The Romanian referring court asked the Court of Justice whether such a taxi app constitutes an ‘Information Society service’, and if so, if the Bucharest Municipal Council’s decision was valid under EU law.

The opinion

Advocate General Maciej Szpunar said that the app falls within the definition of Information Society service in the E-commerce Directive because it is provided for remuneration, at a distance, by electronic means and at the individual request of a recipient of services.

However, under EU case-law, there are exceptions to this. For example, where the service provided by electronic means is inherently linked to the provision of another service, which is the primary service and is not provided by electronic means, such as a transport service. That inherent link is characterised by the fact that the provider of the service provided by electronic means controls the essential aspects of the other service, including the selection of the providers of that other service.

In relation to Star Taxi App, the company did not need to recruit taxi drivers and did not exercise control or decisive influence over the conditions under which taxi drivers provided their transport services. Unlike other similar services, such as Uber, the Star Taxi App was an add-on to a pre-existing and organised taxi transport service. Therefore, its role was that of an external provider of an ancillary service, which was important, but not essential, for the efficiency of the primary transport service.

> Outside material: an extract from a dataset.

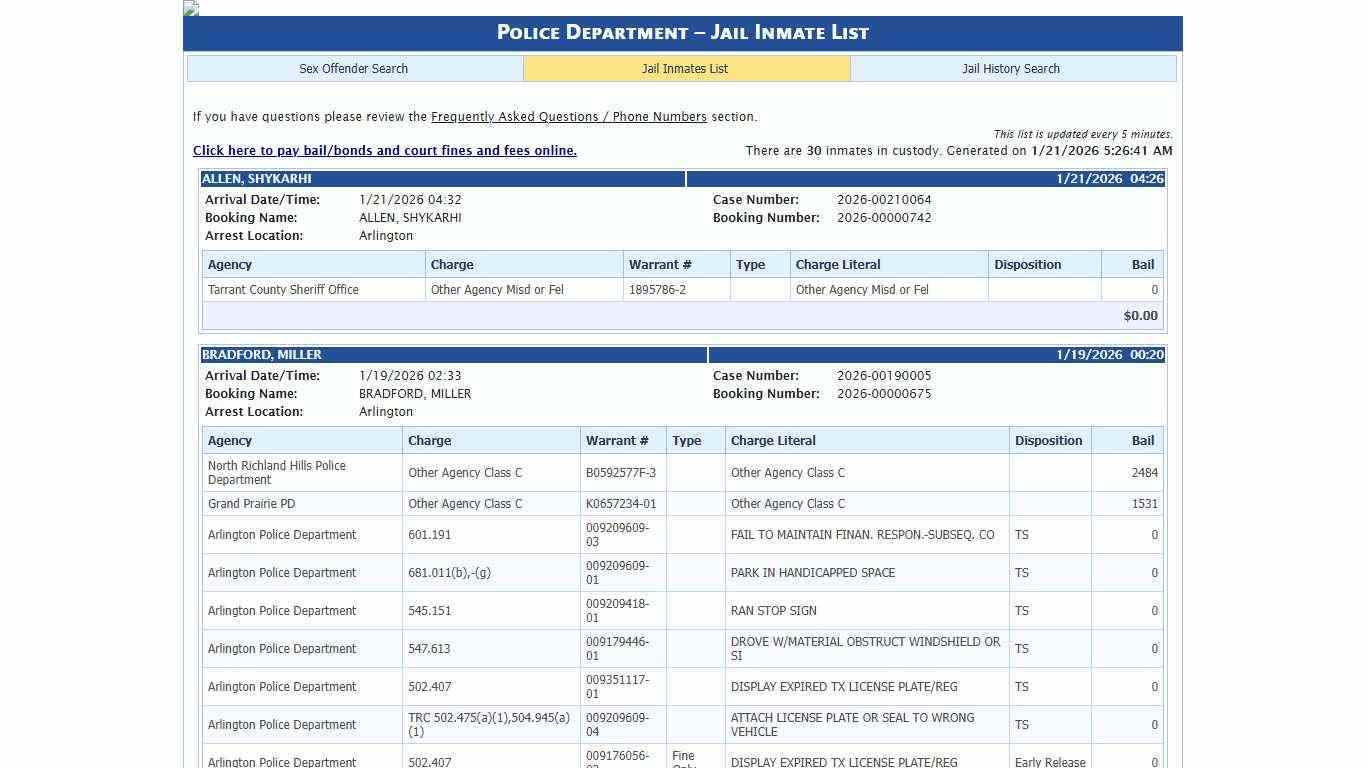Click the $0.00 total bail amount
The width and height of the screenshot is (1366, 768).
[x=1140, y=316]
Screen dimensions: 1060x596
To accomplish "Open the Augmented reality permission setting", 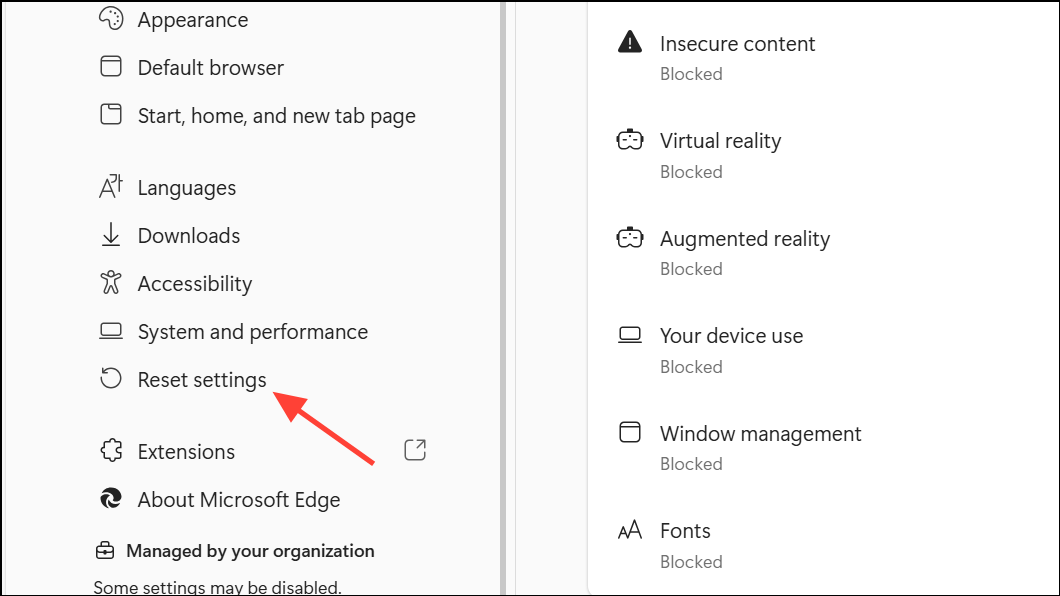I will tap(744, 239).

The Advocate General went on to consider Bucharest Municipal Council’s decision under EU law. The E-Commerce Directive prevents member states from making the taking up and pursuit of the provision of Information Society services subject to prior authorisation or any other requirement having equivalent effect. However, that prohibition does not affect authorisation schemes which are not specifically and exclusively targeted at Information Society services, as was the case here.

However that is subject to the condition that the services covered by the existing authorisation scheme which are not provided by electronic means and the Information Society services to which that scheme is extended are actually equivalent in economic terms.

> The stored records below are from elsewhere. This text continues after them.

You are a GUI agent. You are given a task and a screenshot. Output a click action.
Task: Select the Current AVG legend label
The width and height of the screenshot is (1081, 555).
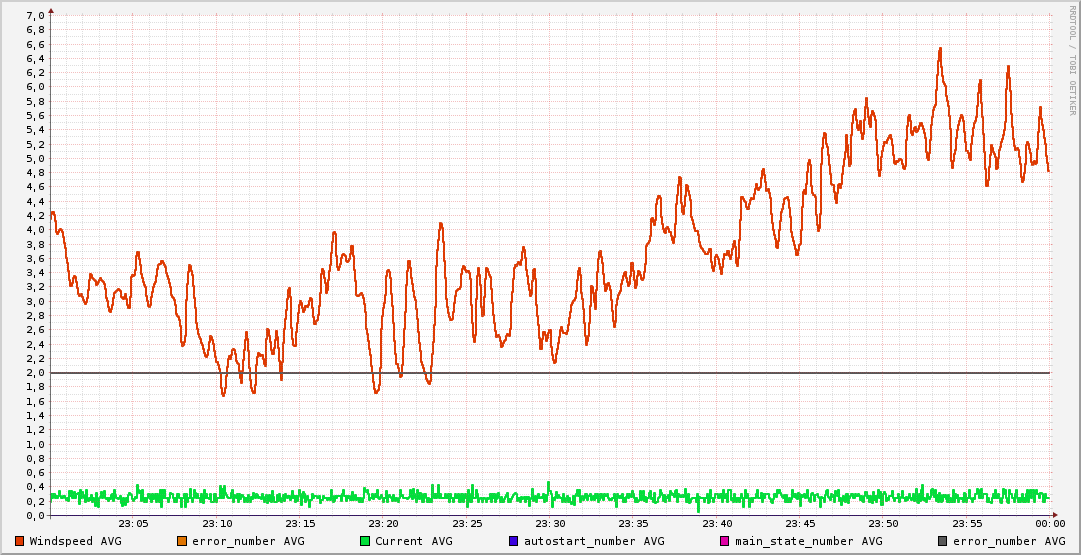413,541
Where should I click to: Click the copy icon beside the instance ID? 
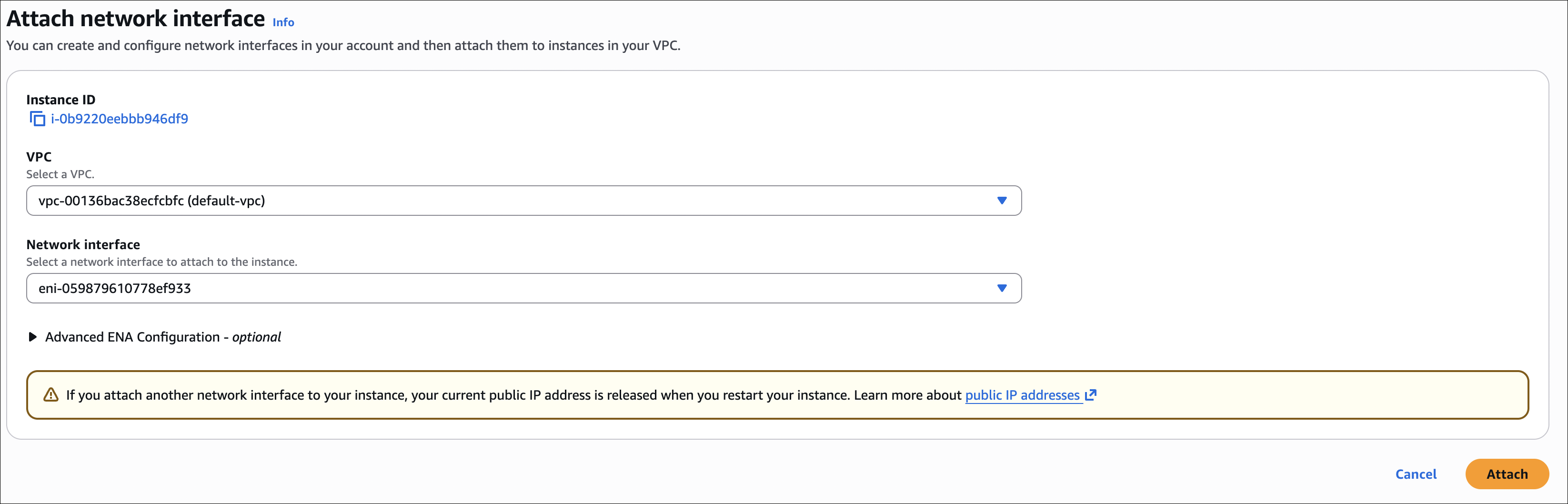click(37, 119)
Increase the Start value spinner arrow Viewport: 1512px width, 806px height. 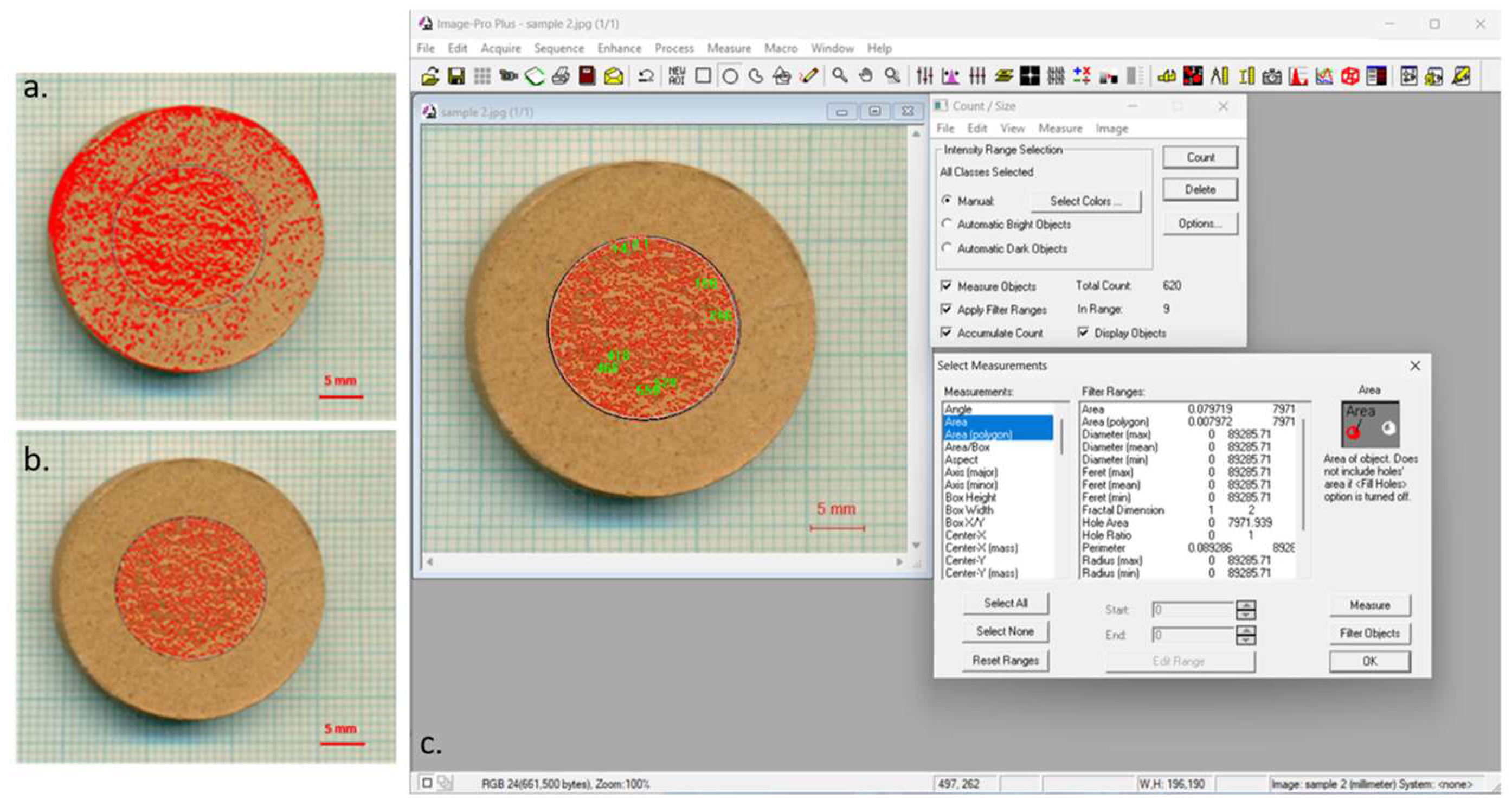tap(1245, 605)
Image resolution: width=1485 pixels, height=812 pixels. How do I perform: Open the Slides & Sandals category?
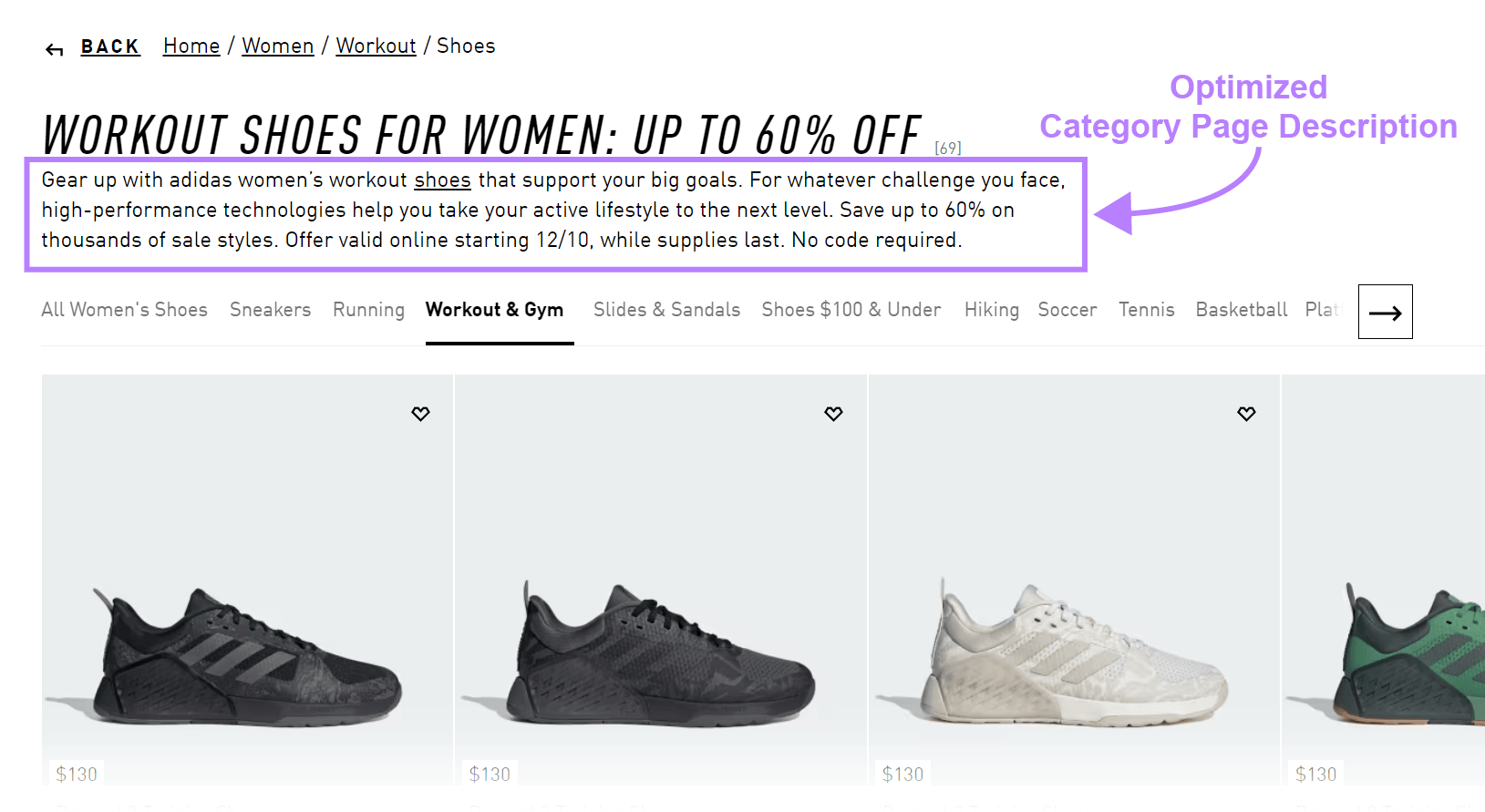(666, 310)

The Services Directive 2006/123/EC allows member states to make access to a service activity subject to such a scheme, but the scheme must not be discriminatory, it must be justified by an overriding reason relating to the public interest, and there must not be less restrictive measures capable of achieving the same objective. The Advocate General said that the national court must decide if there are overriding public interest reasons justifying the authorisation scheme for taxi dispatching services, although this does not apply when the authorisation is subject to requirements that are technologically unsuited to the applicant’s intended service. 

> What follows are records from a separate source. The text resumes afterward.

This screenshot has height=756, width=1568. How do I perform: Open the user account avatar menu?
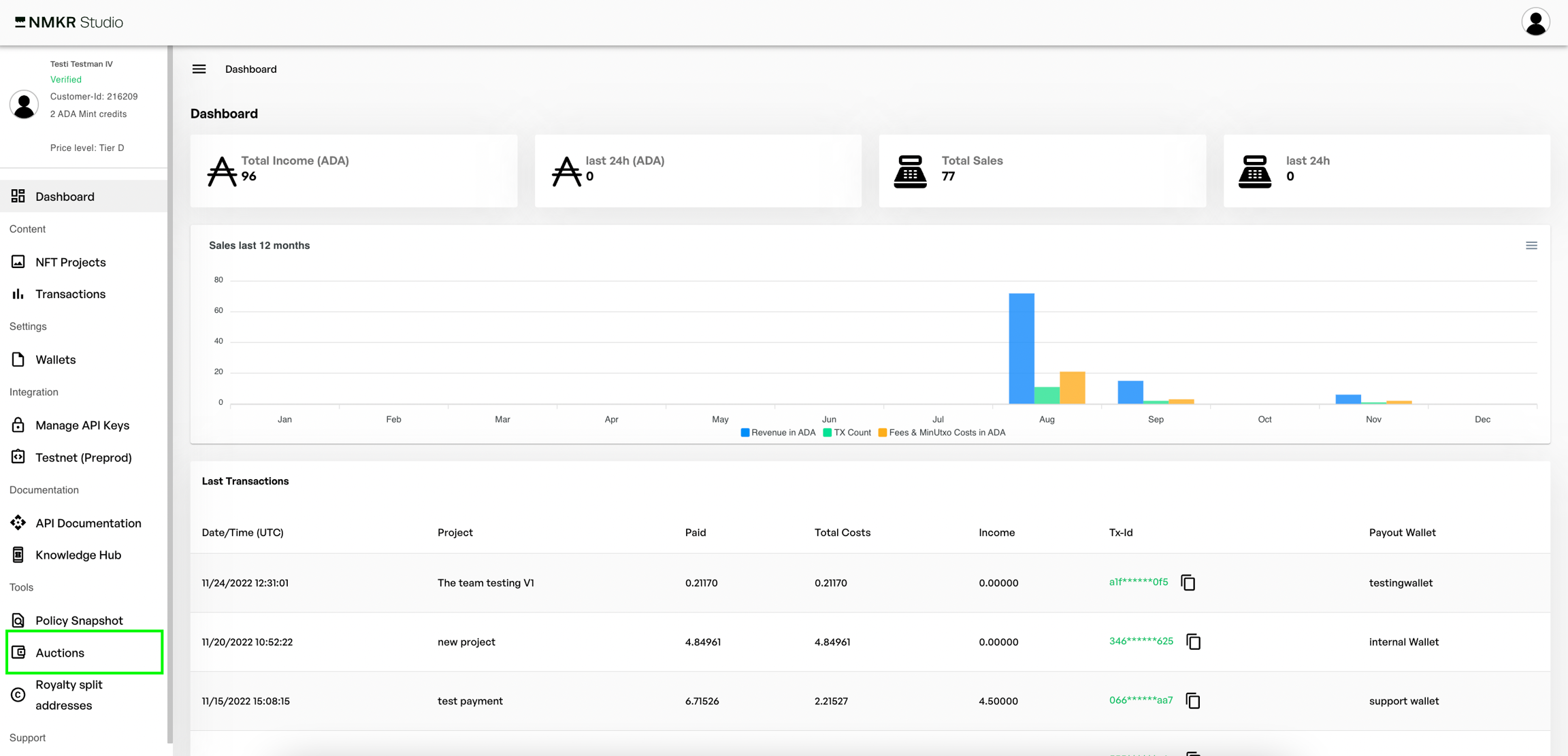(1535, 22)
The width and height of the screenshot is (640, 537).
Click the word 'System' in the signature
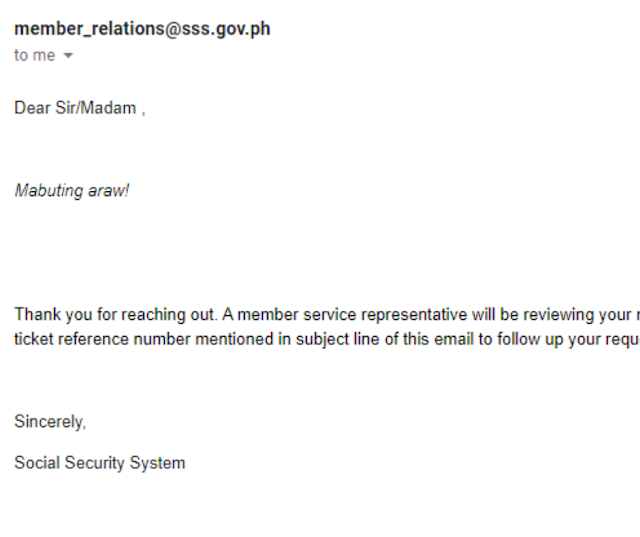[x=157, y=463]
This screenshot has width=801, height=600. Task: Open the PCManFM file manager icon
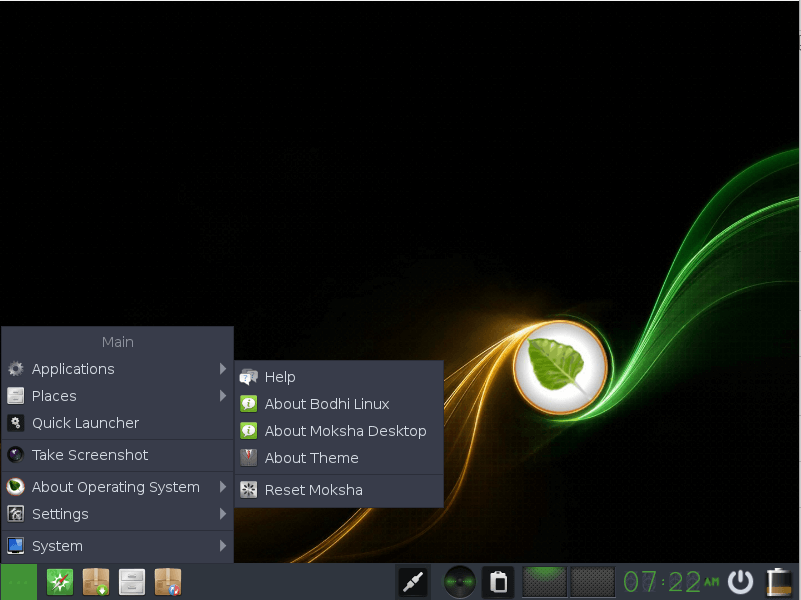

The Advocate General concluded that:

  • A service to put taxi passengers in touch with taxi drivers via an electronic application constitutes an Information Society service where that service is not inherently linked to the taxi transport service so that it does not form an integral part of the taxi transport service.
  • The E-Commerce Directive does not prevent an authorisation scheme being applied to Information Society service which normally applies to providers of economically equivalent services that are not Information Society services.
  • The Services Directive does not permit the application of such an authorisation scheme unless the scheme complies with the Directive, which is a matter for the national court to determine.